We stood at the bar. She was a little taller than me, though not wearing heels. I almost swooned when I saw that, put my elbows on the bar to keep myself standing. I like tall women, and her waist was about as high as my sternum. Women wore high heels to look like her. Oh Lord.

Inky dropped by and we got something exotic he recommended that he had made up. A something or other. Tasted like bitter fruit punch. Crème de cassis involved.

“What’s your name?” she asked with a sidelong glance.

“Franklin Garr.”

“Franklin? Not Frank?”

“Franklin.”

“As in, you be lyin’, but I be franklin’?”

“Ben Franklin. My mom’s hero. And my job needs a fair bit of lying, to tell the truth.”

“What are you, a reporter?”

“Day trader.”

“Me too!”

We looked at each other and smiled a little conspiratorially. “Where at?”

“Eldorado.”

Oh my, one of the biggies. “What about you?” she asked.

“WaterPrice,” I said, happy that we were substantial too.

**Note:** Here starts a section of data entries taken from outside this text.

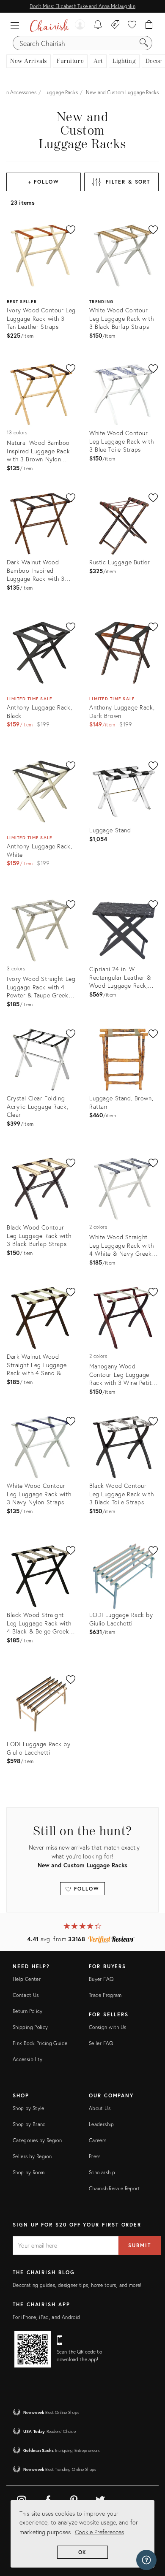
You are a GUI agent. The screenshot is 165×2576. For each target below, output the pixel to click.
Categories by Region (37, 2140)
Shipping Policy (30, 2027)
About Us (99, 2108)
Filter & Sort (128, 182)
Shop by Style (28, 2108)
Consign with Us (107, 2027)
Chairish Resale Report (114, 2188)
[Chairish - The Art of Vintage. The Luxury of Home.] (49, 25)
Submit (139, 2245)
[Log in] (80, 25)
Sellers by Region (32, 2156)
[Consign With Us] (115, 25)
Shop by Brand (29, 2124)
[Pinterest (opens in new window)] (74, 2498)
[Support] (146, 2560)
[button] (17, 25)
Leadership (101, 2124)
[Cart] (149, 25)
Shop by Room (28, 2172)
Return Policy (28, 2011)
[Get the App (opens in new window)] (32, 2349)
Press (95, 2156)
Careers (98, 2140)
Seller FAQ (101, 2043)
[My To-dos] (98, 25)
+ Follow (43, 182)
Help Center (27, 1979)
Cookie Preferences (99, 2532)
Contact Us (26, 1995)
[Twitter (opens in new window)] (100, 2498)
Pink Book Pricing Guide (40, 2043)
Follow (85, 1888)
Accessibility (28, 2059)
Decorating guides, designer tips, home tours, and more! (77, 2285)
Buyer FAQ (101, 1979)
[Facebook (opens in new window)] (47, 2498)
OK (82, 2552)
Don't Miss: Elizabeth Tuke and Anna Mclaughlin (82, 6)
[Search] (143, 43)
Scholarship (102, 2172)
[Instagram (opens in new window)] (21, 2498)
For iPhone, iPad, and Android (46, 2317)
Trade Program (105, 1995)
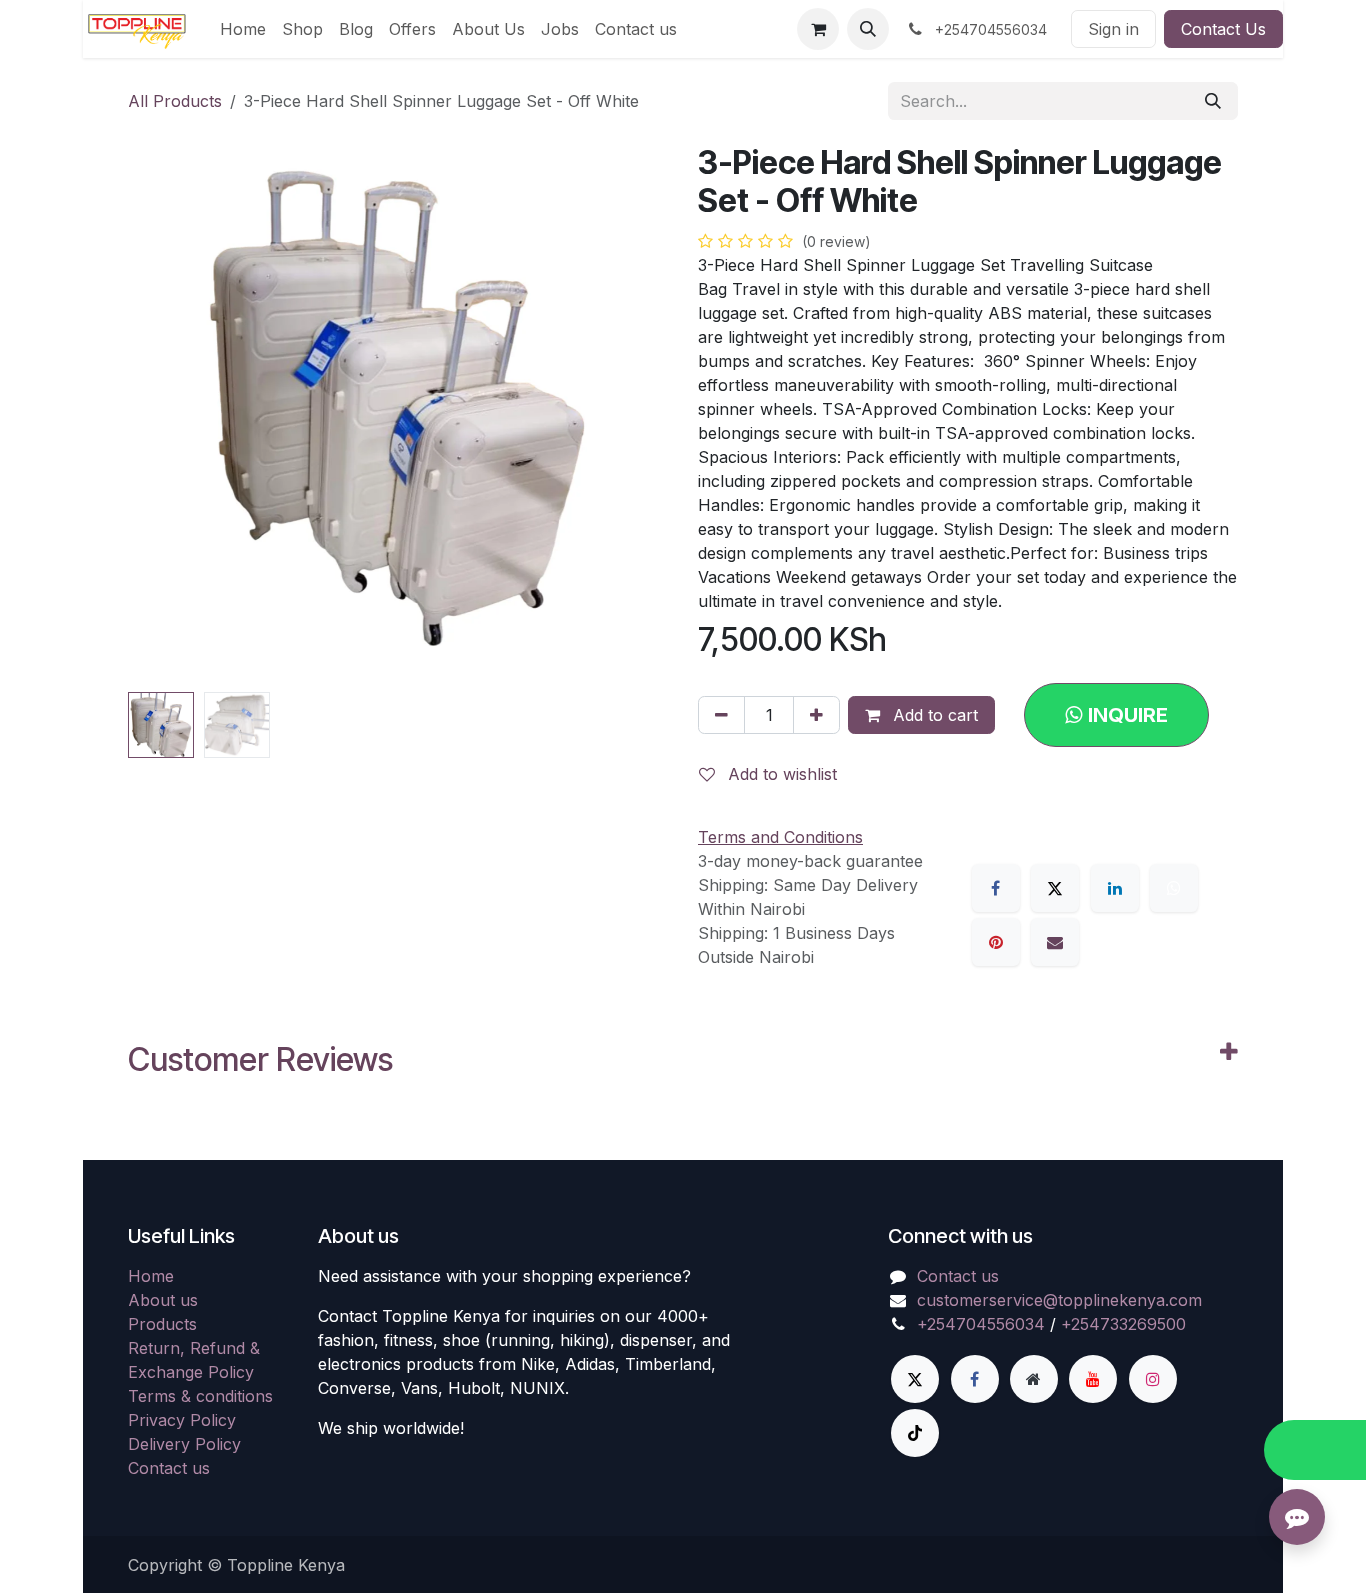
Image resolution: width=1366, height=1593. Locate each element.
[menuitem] (243, 29)
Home (151, 1276)
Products (162, 1324)
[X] (1055, 888)
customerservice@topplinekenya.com (1059, 1300)
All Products (175, 101)
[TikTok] (915, 1433)
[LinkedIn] (1115, 888)
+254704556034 (981, 1324)
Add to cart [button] (933, 715)
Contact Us (1223, 29)
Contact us (169, 1468)
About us (163, 1300)
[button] (868, 29)
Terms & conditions (200, 1396)
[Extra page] (1034, 1379)
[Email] (1055, 942)
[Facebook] (996, 888)
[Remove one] (721, 715)
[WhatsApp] (1174, 888)
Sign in (1113, 29)
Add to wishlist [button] (780, 774)
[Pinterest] (996, 942)
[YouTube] (1093, 1379)
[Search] (1213, 101)
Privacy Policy (182, 1420)
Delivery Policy (184, 1444)
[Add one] (816, 715)
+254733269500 (1123, 1324)
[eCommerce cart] (818, 29)
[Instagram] (1153, 1379)
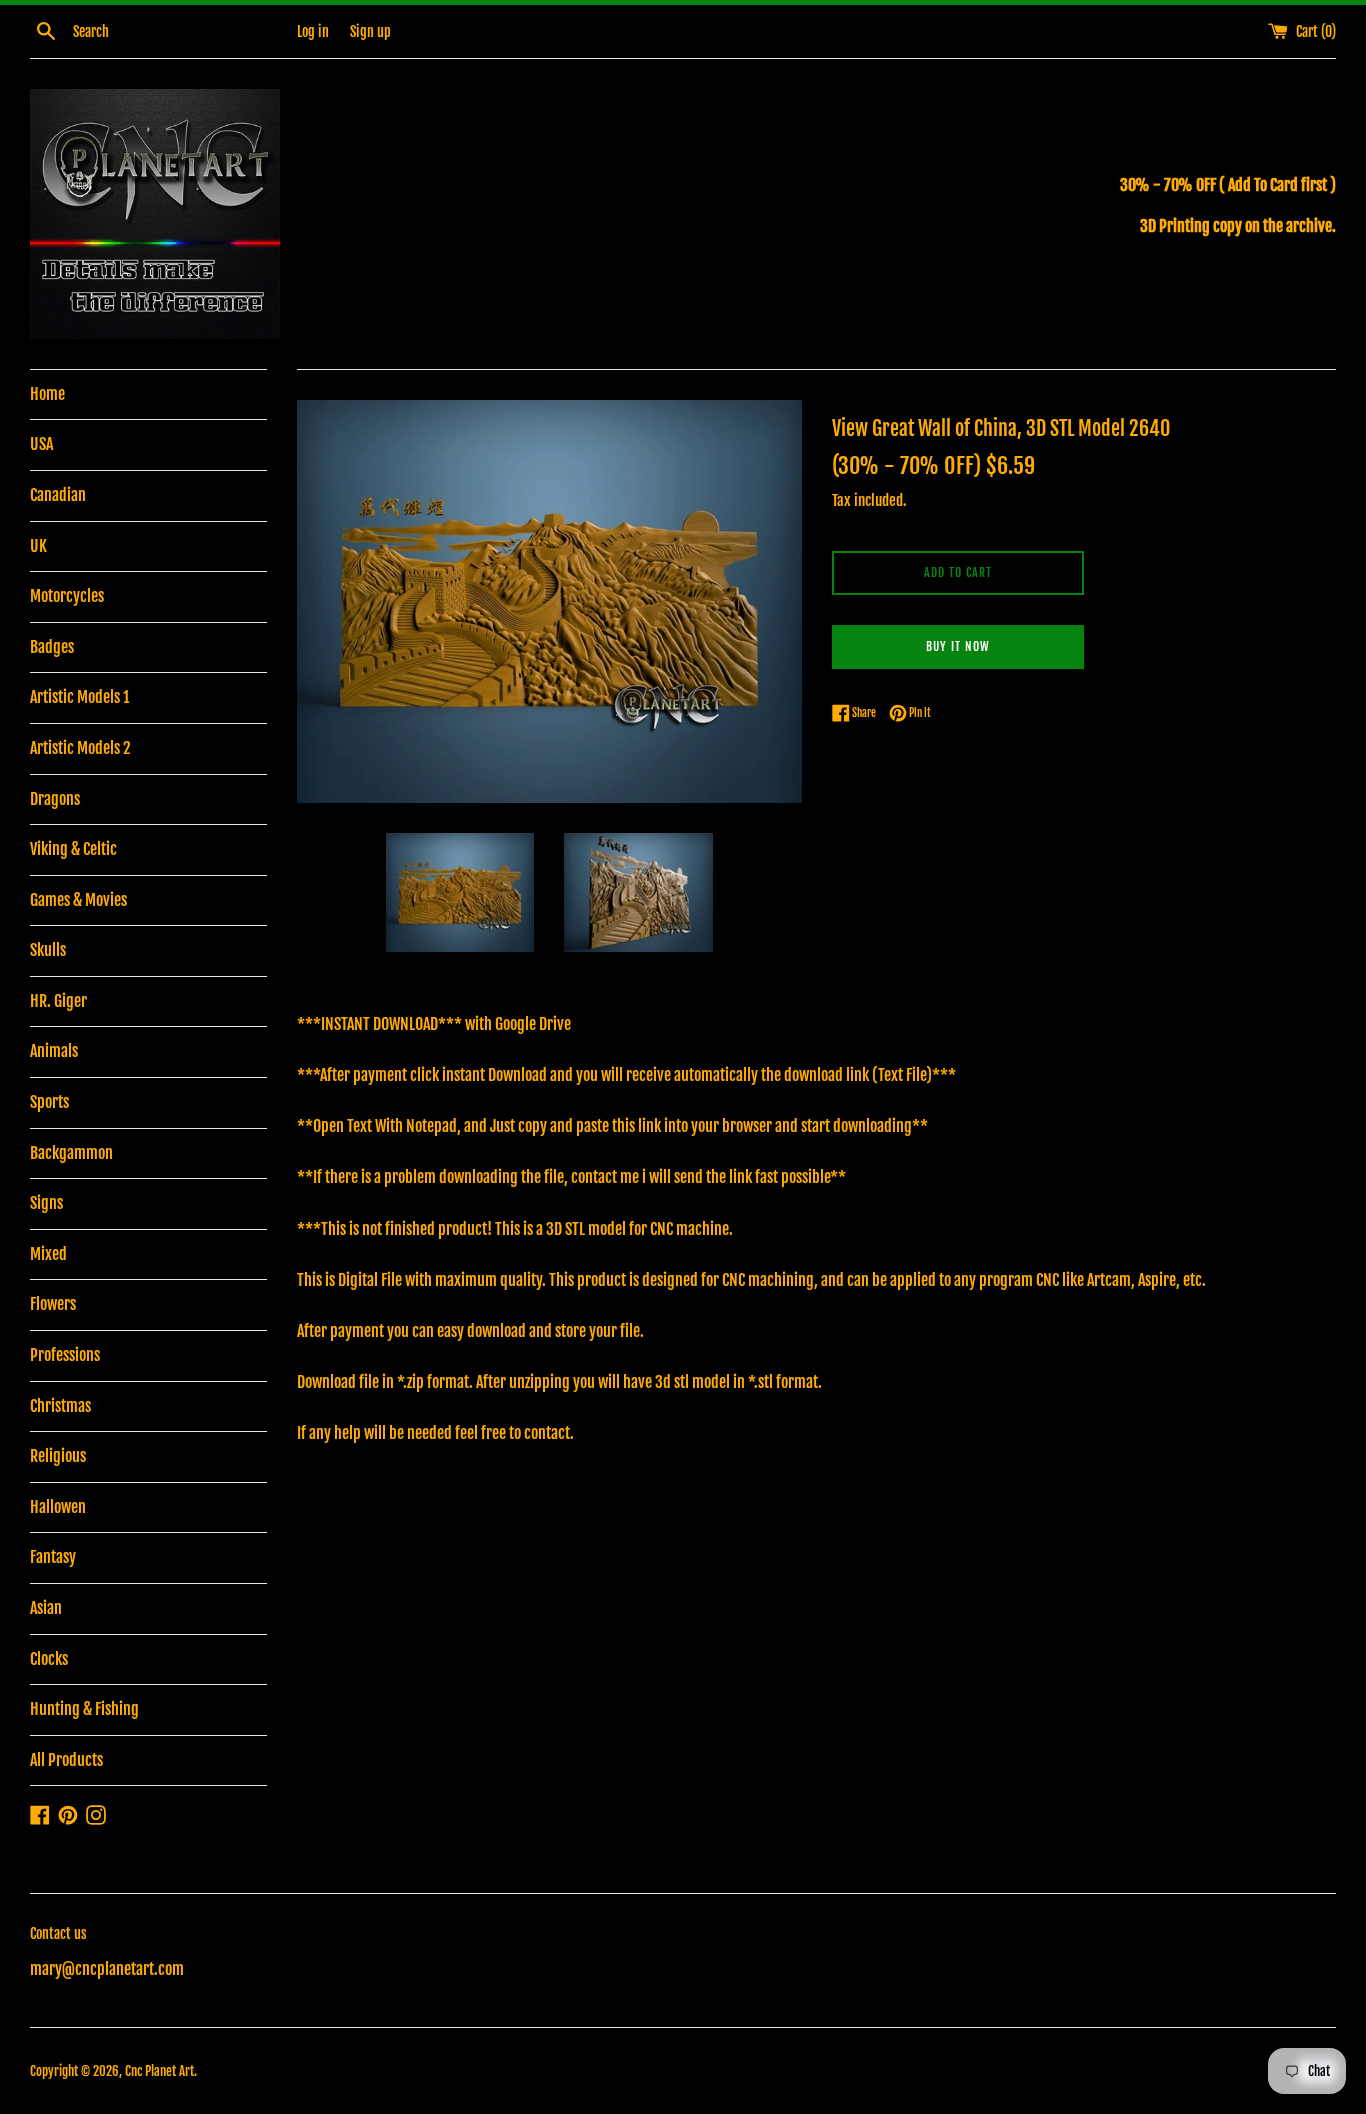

We chatted about that for a while, comparing notes on building location, work space, colleagues, bosses, quants. Then she frowned.

“Hey, did you look at the CME for yesterday?”

“Sure.”

“Did you see that glitch? How for a while there was a glitch?” She saw my look of surprise and added, “You did!”

“Yes,” I said. “What was it, do you know?”

“No. I was hoping you did.”

I had to shake my head. I thought it over again. It was still mysterious. “Seems like maybe tweakers must have gotten in?”

“But how? I mean, things can happen in China, things can happen here, but the CME?”

“I know.” I had to shrug. “Mysterious.”

She nodded, sipped her punch. “If that had gone on for long, it would have gotten a lot of attention.”